I fear that I am unable to commit further than that, but I hope that noble Lords will find some encouragement from that.
Before the Minister sits down, the question I asked was whether the Ministry of Justice could add its considerable weight to what I know is the view in the Department of Health that it is important to make some progress with that legislation in some way in the next parliamentary Session. Is the MoJ willing to support that view to the people putting together the proposals for the parliamentary programme for the next year?
The MoJ has a role by statute to liaise with the Law Commission. That is about as far as I can take it. I personally have sympathy with the concerns expressed. So far as that assists, I hope that I can bring them to the attention of my masters, as it were, in the Ministry of Justice. I fear that I cannot go any further than that. I think that the noble Lord will understand that.
I think that that has dealt with most of the main issues. As I said, the particular concerns of my noble friend Lord Hodgson are, I think, largely met in the report. That is not to say that they are not of considerable importance—they are. However, I respectfully reject the suggestion that the Government are sitting on their hands in respect of the unimplemented proposals. I hope that I have explained that there has been a great deal of progress. Of course, some have not been progressed at the pace that some would like, but there have to be priorities. To give one example, on one aspect of potential reform that has been mentioned, the termination of tenancies project, which relates to the Law Commission report published in 2006, we accept that that is a very long period between publication and decision, but we hope to reach a final decision this year.
The noble Lord, Lord Beecham, was critical of the Government’s criticism of his party’s suggestions in relation to private landlords and security of tenure. I think that the debate so far has focused on whether or not rate freezes of three years were necessarily a good idea. The noble Lord eschewed party politics and then proceeded to indulge in it. I respond by saying simply that the case for rent control is far from clear.
I did not raise the issue of rent control; I was talking specifically about security of tenure.

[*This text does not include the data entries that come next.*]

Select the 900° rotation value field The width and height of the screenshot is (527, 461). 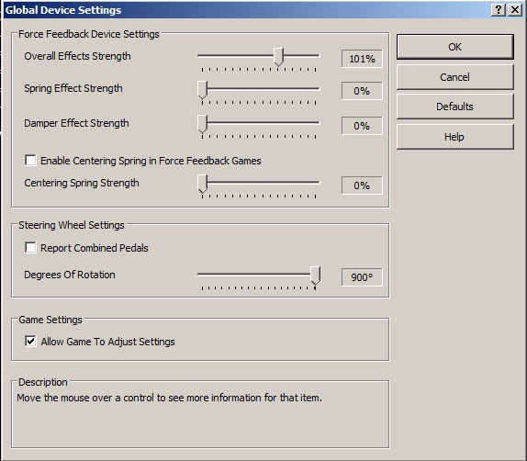pyautogui.click(x=362, y=277)
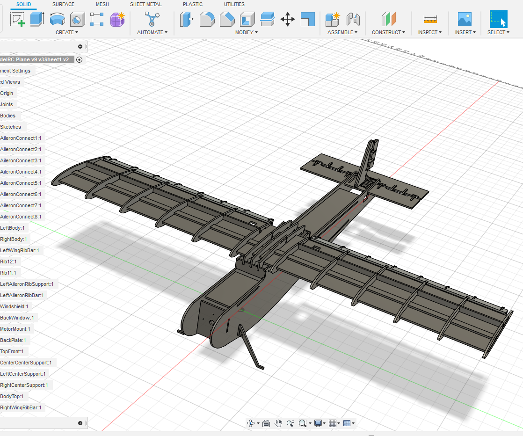Activate the Fillet tool
The height and width of the screenshot is (436, 523).
207,19
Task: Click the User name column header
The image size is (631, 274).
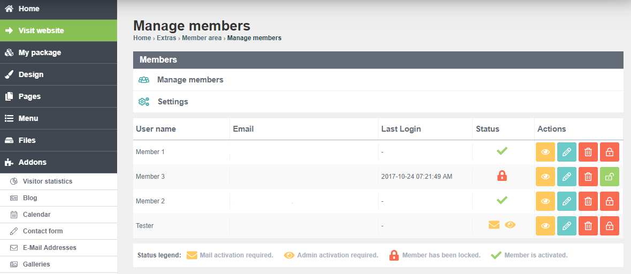Action: click(156, 129)
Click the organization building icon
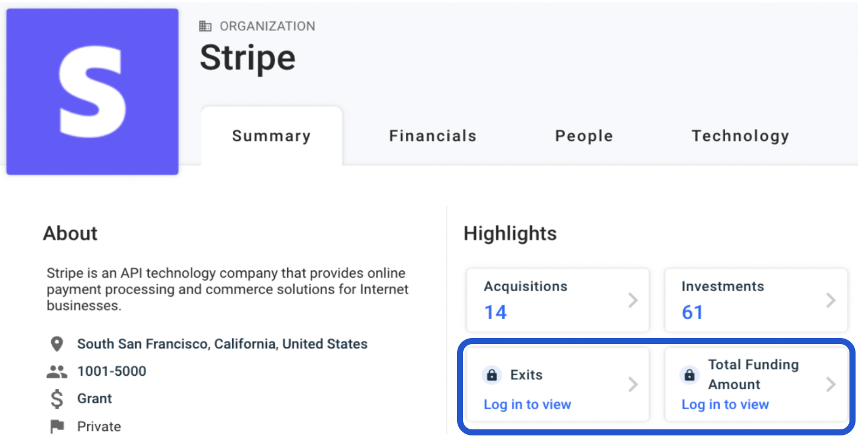This screenshot has width=858, height=447. 206,26
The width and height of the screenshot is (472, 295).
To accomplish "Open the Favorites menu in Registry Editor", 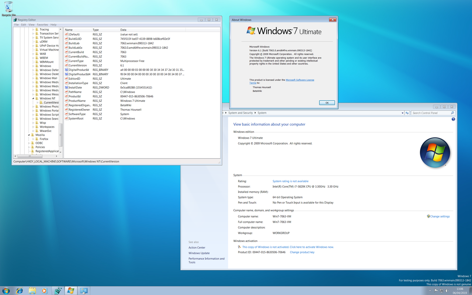I will click(42, 25).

There is a complete answer to the concerns which the noble Lord was raising; perhaps I will not indulge myself by going into it now. Suffice it to say that the whole question is extremely difficult. I hope that he will accept that we operate continuously in a challenging economic environment. We have made significant progress in implementing the commission’s proposals. This Government, as, I am sure, does the party opposite, hold the Law Commission in very high regard. We continue to work with constructively with it. We have made great progress and can demonstrate by what has happened and what continues to happen the continued relevance and resilience of the commission’s work.